How To Take Public Office In Louisiana Without Swearing To God

Thursday, January 17, 2013
Randall Hayes

Last fall I was elected unopposed to the Board of Aldermen in the village in which I live. Before I could take office, however, I had to fulfill the following requirement set forth in the Louisiana Constitution:

Art. X, §30. Oath of OfficeSection 30. Every official shall take the following oath or affirmation: "I, . . ., do solemnly swear (or affirm) that I will support the constitution and laws of the United States and the constitution and laws of this state and that I will faithfully and impartially discharge and perform all the duties incumbent upon me as . . ., according to the best of my ability and understanding, so help me God."

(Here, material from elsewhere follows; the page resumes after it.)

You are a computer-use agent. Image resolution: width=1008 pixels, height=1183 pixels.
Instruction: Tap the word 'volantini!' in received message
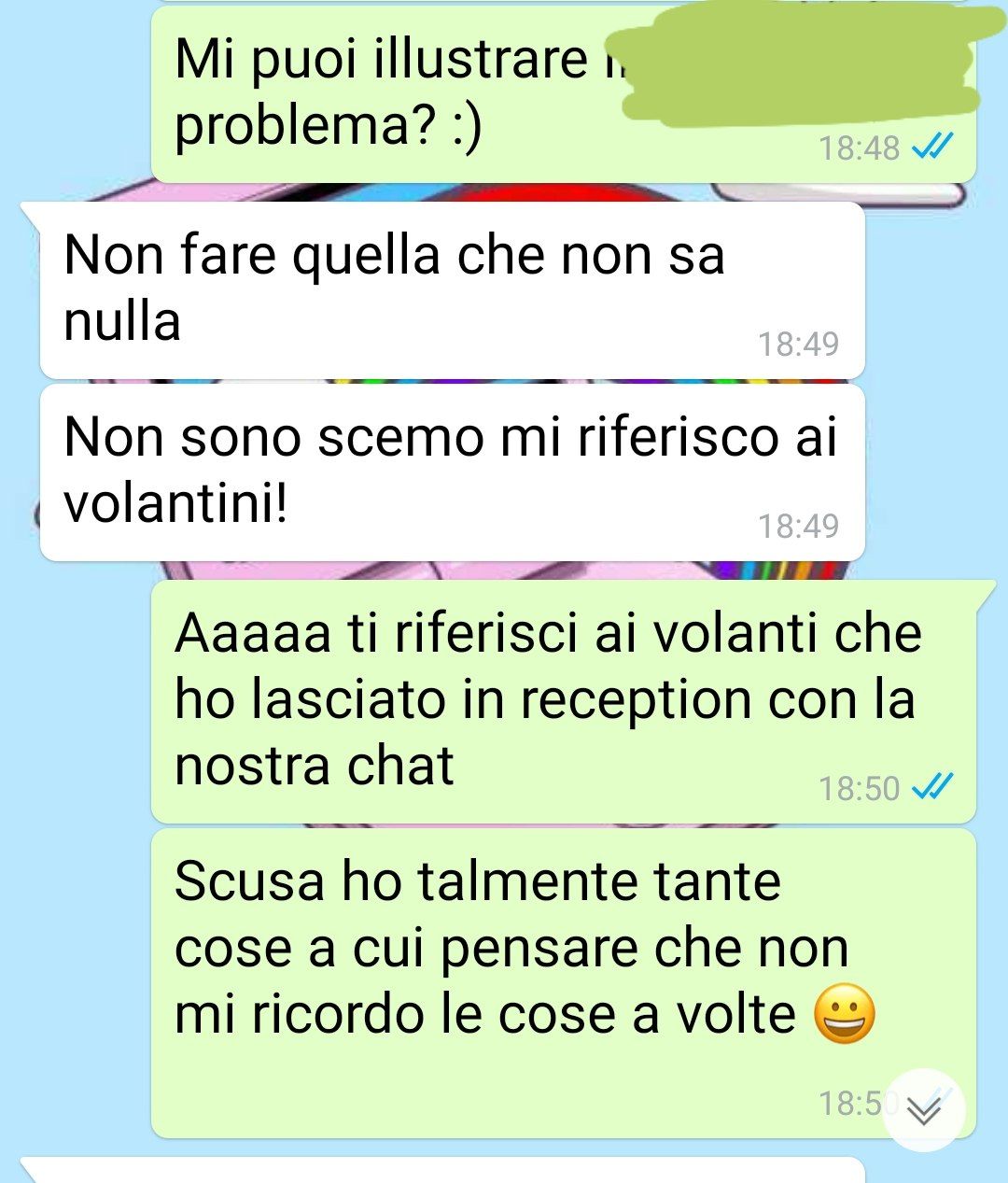[x=175, y=505]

As an atheist I wasn’t going to swear an oath that ended with “so help me God.” It would have been dishonest.

Since the Oath of Office section of the Louisiana Constitution provides an affirmation option, I was pretty certain I would not be compelled to say “so help me God.” Even though the language of the section does not make it clear that the phrase “so help me God” is not required of those who choose to affirm, it would make no sense to interpret it any other way. The whole point of the affirmation option is to accommodate those people who have a conscientious objection to swearing religious oaths. Any statement that ends with “so help me God” is clearly a religious oath, regardless of which verb was used.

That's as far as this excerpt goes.